**WORK ITEM**. The word "target" may appear in some lines of the data; copy every such line.

◇ ◇ ◇

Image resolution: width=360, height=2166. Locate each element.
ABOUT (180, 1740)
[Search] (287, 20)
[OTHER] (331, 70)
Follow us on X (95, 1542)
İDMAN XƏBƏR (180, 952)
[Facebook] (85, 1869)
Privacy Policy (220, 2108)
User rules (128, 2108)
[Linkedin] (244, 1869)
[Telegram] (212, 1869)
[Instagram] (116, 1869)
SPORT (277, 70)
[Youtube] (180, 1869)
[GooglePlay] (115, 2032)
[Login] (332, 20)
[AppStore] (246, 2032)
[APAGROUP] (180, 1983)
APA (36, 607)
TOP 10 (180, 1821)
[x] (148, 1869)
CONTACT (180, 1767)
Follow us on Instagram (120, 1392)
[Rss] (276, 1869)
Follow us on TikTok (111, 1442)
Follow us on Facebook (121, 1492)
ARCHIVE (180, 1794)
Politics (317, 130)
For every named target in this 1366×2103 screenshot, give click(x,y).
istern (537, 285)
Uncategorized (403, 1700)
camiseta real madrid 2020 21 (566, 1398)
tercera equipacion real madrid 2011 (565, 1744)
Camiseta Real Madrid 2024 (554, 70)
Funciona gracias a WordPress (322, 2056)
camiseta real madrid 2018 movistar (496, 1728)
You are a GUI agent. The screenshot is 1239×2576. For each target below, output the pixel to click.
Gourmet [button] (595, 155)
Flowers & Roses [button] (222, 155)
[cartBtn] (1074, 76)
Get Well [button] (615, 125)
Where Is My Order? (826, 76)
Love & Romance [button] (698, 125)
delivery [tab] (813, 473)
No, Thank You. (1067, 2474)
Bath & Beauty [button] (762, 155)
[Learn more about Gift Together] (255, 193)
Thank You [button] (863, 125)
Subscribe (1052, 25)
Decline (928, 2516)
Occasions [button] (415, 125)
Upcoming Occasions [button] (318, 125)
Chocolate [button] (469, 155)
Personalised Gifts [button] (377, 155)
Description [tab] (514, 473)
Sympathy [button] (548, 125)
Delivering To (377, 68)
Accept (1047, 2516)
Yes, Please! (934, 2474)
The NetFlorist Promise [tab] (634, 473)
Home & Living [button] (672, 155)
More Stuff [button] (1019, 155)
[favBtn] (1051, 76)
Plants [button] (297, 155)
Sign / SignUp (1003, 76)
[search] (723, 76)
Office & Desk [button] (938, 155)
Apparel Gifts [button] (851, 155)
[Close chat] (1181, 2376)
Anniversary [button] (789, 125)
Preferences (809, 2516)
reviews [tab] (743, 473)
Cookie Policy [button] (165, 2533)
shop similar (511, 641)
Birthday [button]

◇ ◇ ◇

**OUTPUT OF THE EXERCISE**.
For every named target in this 1366×2103 screenshot, give click(x,y).
You are a GUI agent. The screenshot is 1239×2576. For each target below, output the pixel to click.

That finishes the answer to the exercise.